For some reason the following function in my pipeline is causing an error when I run a job on EMR (using emr-5.0.0
and Spark 2.0.0):
def autv(self, f=atf):
"""
Args:
f:
Returns:
"""
if not self._utv:
raise FileNotFoundError("Data not loaded.")
ut = self._utv
try:
self._utv = (ut
.rdd
.map(lambda x: (x.id, (x.t, x.w)))
.groupByKey()
.map(lambda x: Row(id=x[0],
w=len(x[1]),
t=DenseVector(f(x[1]))))
.toDF())
return self
except AttributeError as e:
logging.error(e)
return None
atf
is a very simple function:
def atf(iterable):
"""
Args:
iterable:
Returns:
"""
return [stats.mean(t) for t in zip(*list(zip(*iterable))[0])]
I get a huge string of errors but here is the last part:
at sun.reflect.NativeMethodAccessorImpl.invoke(NativeMethodAccessorImpl.java:62)
at sun.reflect.DelegatingMethodAccessorImpl.invoke(DelegatingMethodAccessorImpl.java:43)
at java.lang.reflect.Method.invoke(Method.java:498)
at py4j.reflection.MethodInvoker.invoke(MethodInvoker.java:237)
at py4j.reflection.ReflectionEngine.invoke(ReflectionEngine.java:357)
at py4j.Gateway.invoke(Gateway.java:280)
at py4j.commands.AbstractCommand.invokeMethod(AbstractCommand.java:128)
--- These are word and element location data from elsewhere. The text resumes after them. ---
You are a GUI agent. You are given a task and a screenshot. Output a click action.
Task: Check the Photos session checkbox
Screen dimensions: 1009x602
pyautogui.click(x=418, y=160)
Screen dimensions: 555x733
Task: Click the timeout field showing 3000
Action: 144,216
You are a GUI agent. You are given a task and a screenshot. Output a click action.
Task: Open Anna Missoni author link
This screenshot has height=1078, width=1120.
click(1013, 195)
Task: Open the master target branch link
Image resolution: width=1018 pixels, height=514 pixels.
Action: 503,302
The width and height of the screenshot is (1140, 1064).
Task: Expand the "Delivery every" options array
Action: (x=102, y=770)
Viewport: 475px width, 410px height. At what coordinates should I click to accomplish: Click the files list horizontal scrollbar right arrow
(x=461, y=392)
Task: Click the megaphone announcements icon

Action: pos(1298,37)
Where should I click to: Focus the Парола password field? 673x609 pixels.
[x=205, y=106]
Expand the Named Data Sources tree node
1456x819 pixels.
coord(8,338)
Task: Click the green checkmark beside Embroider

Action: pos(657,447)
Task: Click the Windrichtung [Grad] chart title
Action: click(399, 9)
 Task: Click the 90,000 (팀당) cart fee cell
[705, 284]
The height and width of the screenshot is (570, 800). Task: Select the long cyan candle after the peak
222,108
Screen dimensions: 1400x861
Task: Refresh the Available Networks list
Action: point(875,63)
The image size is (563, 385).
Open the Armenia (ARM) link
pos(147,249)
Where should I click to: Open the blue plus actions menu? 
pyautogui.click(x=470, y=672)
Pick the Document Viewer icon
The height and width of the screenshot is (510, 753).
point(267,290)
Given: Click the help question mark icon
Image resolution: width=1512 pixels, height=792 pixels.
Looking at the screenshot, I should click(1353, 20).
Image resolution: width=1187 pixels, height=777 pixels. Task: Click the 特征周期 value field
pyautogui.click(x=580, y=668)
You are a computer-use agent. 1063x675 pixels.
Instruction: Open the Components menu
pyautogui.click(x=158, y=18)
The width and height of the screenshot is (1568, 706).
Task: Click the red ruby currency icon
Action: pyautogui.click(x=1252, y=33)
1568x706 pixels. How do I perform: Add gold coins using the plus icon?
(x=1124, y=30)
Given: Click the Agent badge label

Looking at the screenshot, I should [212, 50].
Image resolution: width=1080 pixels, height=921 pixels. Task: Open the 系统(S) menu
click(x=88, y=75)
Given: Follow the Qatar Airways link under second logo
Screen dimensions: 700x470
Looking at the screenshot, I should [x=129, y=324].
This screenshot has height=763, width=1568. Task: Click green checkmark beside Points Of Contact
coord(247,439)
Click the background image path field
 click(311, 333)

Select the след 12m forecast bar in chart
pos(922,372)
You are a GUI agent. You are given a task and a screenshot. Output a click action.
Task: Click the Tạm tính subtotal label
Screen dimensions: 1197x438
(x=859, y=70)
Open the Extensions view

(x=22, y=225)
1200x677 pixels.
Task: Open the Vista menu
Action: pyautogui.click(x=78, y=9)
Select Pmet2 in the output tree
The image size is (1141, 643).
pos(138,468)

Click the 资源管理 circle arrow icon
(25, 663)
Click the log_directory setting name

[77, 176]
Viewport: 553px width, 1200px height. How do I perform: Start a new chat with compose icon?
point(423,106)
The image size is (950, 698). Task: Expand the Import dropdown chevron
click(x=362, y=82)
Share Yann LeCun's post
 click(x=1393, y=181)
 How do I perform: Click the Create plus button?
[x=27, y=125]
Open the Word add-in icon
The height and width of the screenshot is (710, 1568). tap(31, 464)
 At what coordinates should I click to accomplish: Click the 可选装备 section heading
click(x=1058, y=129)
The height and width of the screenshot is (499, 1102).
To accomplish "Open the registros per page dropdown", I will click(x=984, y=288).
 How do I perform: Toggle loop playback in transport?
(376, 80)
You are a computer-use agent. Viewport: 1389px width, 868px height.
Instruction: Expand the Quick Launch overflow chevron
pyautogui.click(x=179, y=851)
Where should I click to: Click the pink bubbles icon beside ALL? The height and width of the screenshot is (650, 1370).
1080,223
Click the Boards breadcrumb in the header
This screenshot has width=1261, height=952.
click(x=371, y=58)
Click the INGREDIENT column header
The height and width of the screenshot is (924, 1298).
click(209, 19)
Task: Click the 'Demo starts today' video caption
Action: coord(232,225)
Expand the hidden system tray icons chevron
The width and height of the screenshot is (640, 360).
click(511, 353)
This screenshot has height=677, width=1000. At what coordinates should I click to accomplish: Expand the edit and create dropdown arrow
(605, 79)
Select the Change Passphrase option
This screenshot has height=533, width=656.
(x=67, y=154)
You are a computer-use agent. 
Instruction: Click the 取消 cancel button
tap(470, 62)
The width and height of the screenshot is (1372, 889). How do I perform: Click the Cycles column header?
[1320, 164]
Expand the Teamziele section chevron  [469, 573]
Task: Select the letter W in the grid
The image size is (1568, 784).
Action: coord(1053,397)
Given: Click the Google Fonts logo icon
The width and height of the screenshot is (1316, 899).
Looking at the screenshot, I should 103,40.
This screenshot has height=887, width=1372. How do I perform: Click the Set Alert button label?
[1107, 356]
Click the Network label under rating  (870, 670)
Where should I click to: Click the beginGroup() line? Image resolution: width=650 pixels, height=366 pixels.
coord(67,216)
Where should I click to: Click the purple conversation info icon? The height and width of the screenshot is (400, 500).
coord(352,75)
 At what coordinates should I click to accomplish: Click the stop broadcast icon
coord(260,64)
at py4j.commands.CallCommand.execute(CallCommand.java:79)
at py4j.GatewayConnection.run(GatewayConnection.java:211)
at java.lang.Thread.run(Thread.java:745)
Caused by: org.apache.spark.api.python.PythonException: Traceback (most recent call last):
File "/mnt/yarn/usercache/hadoop/appcache/application_1472313936084_0003/container_1472313936084_0003_01_000002/pyspark.zip/pyspark/worker.py", line 161, in main
func, profiler, deserializer, serializer = read_command(pickleSer, infile)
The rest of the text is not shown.